Para el momento de la oferta, el grupo se había reducido aproximadamente a 150 personas, quienes habían recorrido un trayecto de unos 150 kilómetros desde Tapachula, cerca de la frontera con Guatemala, con la intención de llegar al centro de México en busca de trámites más rápidos y mayores oportunidades de empleo.
Luis Alberto Muñoz, migrante venezolano que formaba parte del grupo, explicó a The Associated Press: “Nos disponíamos a reanudar la marcha… y los agentes de migración volvieron a acercarse con una nueva propuesta favorable a nosotros. Nos van a trasladar a Tuxtla Gutiérrez… para llevarnos a sacar los papeles, los documentos que nos permitan subir a la Ciudad de México”.
En un video difundido por Muñoz, un agente de migración informó que los migrantes que hubieran iniciado el trámite de refugio recibirían una vista humanitaria, mientras que quienes no lo hubieran hecho podrían acceder a documentos temporales que les permitirían desplazarse por el país durante un mes. Estas opciones son similares a las utilizadas en ocasiones anteriores por la autoridad migratoria para evitar que los migrantes continuaran caminando hacia el norte.
El grupo había salido de Tapachula el 6 de agosto y enfrentó distintos obstáculos durante su trayecto, incluyendo la detención de un activista vinculado a su organización, acusado por las autoridades de posibles vínculos con el tráfico de migrantes, aunque fue liberado días después sin cargos.
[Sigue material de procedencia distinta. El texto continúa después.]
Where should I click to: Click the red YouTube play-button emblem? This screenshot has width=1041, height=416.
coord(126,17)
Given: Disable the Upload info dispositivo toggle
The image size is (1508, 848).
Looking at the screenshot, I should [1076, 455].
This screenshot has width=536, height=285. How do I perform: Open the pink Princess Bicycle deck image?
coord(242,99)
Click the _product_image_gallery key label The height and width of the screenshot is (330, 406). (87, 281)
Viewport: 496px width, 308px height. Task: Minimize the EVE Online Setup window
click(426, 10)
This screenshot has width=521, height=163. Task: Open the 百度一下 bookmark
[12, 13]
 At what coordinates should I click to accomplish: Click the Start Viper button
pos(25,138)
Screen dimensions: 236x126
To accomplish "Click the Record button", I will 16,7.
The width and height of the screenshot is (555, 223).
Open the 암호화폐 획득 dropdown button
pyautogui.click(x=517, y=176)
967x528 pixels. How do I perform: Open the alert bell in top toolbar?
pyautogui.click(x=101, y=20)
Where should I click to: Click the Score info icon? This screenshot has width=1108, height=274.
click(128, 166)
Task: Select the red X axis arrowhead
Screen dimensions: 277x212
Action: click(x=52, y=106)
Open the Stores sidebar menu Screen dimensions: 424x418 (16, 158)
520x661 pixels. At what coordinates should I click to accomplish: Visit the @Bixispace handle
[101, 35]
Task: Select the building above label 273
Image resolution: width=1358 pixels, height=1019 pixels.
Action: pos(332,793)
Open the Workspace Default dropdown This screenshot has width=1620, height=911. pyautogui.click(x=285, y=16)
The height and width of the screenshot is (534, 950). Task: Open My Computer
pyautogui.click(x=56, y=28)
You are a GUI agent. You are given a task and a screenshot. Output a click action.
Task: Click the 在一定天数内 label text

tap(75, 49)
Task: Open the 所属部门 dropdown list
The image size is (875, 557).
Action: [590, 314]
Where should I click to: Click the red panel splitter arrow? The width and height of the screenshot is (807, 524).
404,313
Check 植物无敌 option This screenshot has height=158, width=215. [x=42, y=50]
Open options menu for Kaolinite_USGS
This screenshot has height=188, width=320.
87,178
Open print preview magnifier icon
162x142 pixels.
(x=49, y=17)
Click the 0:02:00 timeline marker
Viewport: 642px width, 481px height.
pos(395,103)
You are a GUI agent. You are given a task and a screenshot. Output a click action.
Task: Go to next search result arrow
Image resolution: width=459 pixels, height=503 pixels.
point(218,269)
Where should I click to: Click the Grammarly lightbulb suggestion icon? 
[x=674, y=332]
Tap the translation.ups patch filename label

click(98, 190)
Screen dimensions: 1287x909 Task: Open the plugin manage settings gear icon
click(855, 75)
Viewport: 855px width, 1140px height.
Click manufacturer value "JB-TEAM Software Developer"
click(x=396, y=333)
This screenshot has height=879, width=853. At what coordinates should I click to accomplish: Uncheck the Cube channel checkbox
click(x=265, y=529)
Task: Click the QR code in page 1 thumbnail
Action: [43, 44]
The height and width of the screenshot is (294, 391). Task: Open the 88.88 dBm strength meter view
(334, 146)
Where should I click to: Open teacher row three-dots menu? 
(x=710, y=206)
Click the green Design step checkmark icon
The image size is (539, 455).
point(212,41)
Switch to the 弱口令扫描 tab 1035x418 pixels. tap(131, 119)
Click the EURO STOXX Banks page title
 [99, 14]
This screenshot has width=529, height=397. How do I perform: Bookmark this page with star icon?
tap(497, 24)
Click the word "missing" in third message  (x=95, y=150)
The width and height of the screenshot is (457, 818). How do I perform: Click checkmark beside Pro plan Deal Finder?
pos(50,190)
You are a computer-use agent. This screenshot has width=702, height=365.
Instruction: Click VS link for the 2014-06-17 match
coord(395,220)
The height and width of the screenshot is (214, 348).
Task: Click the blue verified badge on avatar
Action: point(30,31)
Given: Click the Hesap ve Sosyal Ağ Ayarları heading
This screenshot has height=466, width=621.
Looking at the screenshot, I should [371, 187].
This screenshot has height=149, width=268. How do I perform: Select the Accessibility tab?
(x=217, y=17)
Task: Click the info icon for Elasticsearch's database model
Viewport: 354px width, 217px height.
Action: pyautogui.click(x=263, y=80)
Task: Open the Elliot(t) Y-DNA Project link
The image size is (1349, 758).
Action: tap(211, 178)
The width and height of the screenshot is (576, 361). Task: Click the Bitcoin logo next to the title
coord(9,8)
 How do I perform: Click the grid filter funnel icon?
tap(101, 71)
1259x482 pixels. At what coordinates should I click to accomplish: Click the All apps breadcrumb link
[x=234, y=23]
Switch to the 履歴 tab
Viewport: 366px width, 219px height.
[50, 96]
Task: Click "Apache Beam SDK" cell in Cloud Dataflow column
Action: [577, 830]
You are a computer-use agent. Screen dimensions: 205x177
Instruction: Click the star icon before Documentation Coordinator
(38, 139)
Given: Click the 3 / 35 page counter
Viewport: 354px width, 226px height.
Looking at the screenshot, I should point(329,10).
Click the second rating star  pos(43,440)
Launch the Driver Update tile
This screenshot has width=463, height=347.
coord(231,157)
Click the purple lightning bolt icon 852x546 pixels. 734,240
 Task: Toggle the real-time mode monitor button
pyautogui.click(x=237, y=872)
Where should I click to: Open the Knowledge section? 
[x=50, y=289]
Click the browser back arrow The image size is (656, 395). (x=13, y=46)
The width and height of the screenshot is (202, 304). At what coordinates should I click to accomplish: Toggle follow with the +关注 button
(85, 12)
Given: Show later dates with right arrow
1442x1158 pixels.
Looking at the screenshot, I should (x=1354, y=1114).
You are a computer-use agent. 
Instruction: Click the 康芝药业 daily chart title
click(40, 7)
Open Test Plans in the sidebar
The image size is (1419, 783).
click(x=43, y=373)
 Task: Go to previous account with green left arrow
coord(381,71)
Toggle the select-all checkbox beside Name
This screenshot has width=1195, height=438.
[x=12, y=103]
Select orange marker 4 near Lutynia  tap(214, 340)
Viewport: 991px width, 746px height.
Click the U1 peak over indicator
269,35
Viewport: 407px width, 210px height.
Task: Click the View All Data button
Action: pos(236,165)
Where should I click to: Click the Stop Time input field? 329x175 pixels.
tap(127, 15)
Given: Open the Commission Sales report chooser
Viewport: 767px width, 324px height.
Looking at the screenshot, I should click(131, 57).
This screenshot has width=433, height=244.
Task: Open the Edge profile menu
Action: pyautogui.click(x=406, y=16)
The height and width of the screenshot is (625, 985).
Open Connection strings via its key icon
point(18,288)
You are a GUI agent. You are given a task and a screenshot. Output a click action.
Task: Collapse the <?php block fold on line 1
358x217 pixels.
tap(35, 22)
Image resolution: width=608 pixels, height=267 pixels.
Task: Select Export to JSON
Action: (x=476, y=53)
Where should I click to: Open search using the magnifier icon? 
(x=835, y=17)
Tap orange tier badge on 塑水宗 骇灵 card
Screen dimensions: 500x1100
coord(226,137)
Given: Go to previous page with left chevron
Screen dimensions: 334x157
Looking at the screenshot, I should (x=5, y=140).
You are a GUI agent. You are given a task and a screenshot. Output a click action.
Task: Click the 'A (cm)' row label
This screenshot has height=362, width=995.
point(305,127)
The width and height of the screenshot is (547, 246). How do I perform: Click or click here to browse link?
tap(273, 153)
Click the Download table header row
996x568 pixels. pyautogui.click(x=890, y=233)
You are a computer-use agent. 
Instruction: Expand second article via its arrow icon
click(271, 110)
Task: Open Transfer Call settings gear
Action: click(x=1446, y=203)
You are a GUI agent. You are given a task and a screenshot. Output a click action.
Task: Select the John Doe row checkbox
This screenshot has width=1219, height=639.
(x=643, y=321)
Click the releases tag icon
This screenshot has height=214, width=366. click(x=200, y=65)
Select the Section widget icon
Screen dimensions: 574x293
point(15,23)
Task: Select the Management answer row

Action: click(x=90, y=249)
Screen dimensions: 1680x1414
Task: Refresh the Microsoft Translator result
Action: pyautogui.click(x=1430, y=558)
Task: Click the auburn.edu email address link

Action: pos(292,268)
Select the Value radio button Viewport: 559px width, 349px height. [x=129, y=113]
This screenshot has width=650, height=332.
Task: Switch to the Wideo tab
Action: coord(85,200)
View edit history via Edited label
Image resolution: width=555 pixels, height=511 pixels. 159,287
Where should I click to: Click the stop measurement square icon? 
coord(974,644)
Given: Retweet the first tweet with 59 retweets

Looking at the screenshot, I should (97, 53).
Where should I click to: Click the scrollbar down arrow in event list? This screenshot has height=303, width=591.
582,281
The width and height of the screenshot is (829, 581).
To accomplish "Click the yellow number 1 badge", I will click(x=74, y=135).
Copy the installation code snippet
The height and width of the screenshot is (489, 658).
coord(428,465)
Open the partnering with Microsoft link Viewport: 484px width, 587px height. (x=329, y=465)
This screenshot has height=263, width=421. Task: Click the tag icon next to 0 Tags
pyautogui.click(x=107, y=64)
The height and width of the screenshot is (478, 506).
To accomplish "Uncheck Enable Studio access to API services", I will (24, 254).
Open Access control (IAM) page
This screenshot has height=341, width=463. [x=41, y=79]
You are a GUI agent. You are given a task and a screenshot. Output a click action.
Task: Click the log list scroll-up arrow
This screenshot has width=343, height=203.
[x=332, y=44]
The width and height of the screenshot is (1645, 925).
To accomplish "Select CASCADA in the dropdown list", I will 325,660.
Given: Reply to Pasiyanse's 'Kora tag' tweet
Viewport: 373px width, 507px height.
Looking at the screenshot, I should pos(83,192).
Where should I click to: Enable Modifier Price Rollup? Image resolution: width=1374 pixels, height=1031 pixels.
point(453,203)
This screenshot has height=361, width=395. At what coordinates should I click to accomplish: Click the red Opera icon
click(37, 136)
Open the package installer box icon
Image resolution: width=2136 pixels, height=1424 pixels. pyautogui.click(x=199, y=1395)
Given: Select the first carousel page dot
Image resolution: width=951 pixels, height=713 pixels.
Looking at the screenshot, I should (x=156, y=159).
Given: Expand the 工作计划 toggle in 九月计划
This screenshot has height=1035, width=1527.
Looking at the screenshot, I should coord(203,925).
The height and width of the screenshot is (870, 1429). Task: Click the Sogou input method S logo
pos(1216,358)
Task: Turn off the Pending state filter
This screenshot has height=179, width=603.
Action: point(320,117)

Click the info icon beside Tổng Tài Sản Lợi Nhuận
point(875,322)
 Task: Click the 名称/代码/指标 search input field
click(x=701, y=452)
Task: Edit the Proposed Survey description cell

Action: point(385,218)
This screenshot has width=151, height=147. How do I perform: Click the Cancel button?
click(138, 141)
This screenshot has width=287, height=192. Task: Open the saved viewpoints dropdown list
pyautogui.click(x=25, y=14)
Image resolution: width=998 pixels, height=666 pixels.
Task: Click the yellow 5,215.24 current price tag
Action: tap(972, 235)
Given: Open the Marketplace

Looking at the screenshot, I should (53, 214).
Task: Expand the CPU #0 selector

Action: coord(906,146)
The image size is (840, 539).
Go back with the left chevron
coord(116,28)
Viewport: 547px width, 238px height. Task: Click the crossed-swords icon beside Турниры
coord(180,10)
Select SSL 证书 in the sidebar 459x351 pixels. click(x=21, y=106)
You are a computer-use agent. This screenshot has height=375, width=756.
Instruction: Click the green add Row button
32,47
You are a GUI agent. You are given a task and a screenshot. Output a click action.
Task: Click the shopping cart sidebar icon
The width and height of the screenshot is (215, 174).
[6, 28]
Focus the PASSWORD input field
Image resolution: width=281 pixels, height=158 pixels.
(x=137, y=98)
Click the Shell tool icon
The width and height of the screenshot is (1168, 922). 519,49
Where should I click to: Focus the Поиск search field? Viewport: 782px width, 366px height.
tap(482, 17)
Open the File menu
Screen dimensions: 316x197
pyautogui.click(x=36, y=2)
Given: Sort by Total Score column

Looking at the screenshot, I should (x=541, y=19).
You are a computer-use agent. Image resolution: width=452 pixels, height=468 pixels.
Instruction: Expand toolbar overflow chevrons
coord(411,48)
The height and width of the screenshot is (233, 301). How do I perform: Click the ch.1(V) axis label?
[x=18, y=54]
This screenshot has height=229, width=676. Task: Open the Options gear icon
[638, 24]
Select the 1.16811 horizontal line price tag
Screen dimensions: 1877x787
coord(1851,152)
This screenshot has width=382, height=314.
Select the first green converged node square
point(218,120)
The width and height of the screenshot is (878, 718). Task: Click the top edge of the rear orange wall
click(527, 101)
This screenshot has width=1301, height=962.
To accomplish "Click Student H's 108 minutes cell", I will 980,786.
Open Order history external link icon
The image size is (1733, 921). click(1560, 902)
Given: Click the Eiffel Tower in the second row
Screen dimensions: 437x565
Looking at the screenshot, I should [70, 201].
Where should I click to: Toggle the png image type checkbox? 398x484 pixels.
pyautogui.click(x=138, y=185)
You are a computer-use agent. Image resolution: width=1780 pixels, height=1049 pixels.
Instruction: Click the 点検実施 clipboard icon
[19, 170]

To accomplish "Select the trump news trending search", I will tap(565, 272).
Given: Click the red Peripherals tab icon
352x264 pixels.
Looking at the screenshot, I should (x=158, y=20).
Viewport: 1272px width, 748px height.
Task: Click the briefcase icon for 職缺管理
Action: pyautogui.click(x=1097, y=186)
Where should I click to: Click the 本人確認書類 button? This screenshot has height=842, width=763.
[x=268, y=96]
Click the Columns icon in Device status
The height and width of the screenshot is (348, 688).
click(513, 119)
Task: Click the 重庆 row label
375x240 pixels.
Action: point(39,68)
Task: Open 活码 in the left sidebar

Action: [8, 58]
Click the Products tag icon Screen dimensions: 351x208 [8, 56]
La propuesta de las autoridades mexicanas coincidió con la víspera del encuentro regional previsto para el viernes entre la presidenta Claudia Sheinbaum, el presidente guatemalteco Bernardo Arévalo y el primer ministro de Belice, Juan Antonio Briceño. En esta reunión se discutirán temas fronterizos clave, incluyendo migración, seguridad y cooperación en la región.
Desde la implementación de las políticas de detenciones y deportaciones bajo el Gobierno del presidente estadounidense Donald Trump, el flujo migratorio por México se ha reducido notablemente, y ya no es frecuente que se formen grandes caravanas caminando hacia el norte, como ocurría en años anteriores.
El traslado a Chiapas permitirá a los migrantes regularizar su situación de manera temporal, aunque las dificultades para conseguir empleo y la escasez de opciones en la región seguirán siendo retos importantes para quienes buscan establecerse en México o continuar su viaje hacia Estados Unidos.